Keywords: craniosynostosis, metopic, trigonocephaly, suture
In the annals of craniofacial and neurosurgical care, sagittal synostosis is recognized as the most commonly treated synostotic phenomenon. However, for those who see a broad range and high volume of pediatric patients, the early closure of the metopic suture presents as an even more common event. The reason that metopic synostosis is seen as the second (incidence 1:5200)1 most common craniosynostosis2 rests in the fact that the majority of metopic patients present “late” with a small forehead ridge and/or a closed anterior fontanel. As such, these patients do not require any intervention other than parental reassurance. However, there are those patients who do present with significant cranial asymmetry secondary to early closure of the metopic suture. Some of these patients present with an obvious trigonocephalic head shape, while others have more subtle asymmetries due to a combination of early metopic closure combined with significant positional plagiocephaly. In either of these situations, surgical intervention can serve as an effective means of correcting the cranial asymmetries driven by inappropriate growth. Given social and cultural pressures that emphasize beauty, sameness, and symmetry, “looks” may be a sufficient reason to undergo cranial vault remodeling. In the case of metopic synostosis, there exists a slowly growing body of knowledge which seems to indicate that expanding the anterior cranial vault directly enhances cognitive function and ability.3 4 5 6 Although skepticism may exist regarding our ability to assess intellectual development in the first few months of life and the effects that surgery may have on a growing brain, the hallways of medicine and indeed our own offices are rife with anecdotal/clinical evidence of marked intellectual improvement shortly after frontal cranial vault remodeling. Embracing the plastic surgery edict that we, as craniofacial surgeons, are asked to restore form (cranial symmetry) and function (cognitive ability), it is obvious that a clear understanding with regards to the diagnosis and management of metopic synostosis is essential to the health and well-being of our patients.

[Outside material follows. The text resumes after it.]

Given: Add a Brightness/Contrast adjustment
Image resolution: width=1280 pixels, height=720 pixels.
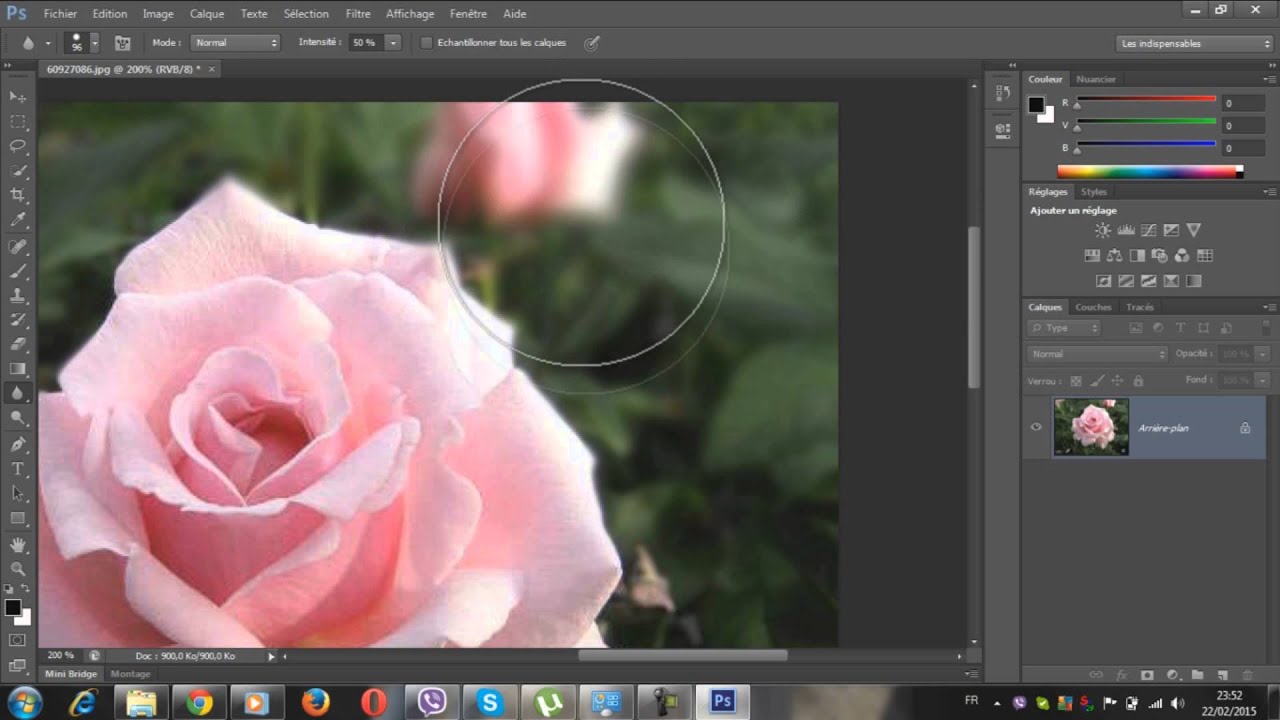Looking at the screenshot, I should coord(1102,230).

Clinical Presentation of Trigonocephaly
The severity of the cranial deformity associated with early closure of the metopic is directly predicated upon the timing of suture closure. In general, the earlier the closure of the metopic suture, the more severe is the resultant cranial deformity. To understand the forces at work one must recall that skull growth is driven by brain growth and that up to 70% to 80% of brain/skull growth occurs during the first 18 months of life.7 With this in mind, it is clear that the cranial sutures must accommodate a prodigious amount of growth in a very short period. Thus, any compromise to the growth potential of metopic suture early on in life will have a significant effect on head size and shape because the active growth phase of this suture is very limited. In fact, the metopic suture exhibits an even more limited growth period than the other cranial sutures with some studies demonstrating that the metopic suture is routinely done with growth by 8 months.8 This may account for the frequent presentation of small forehead ridges with little cranial vault asymmetry.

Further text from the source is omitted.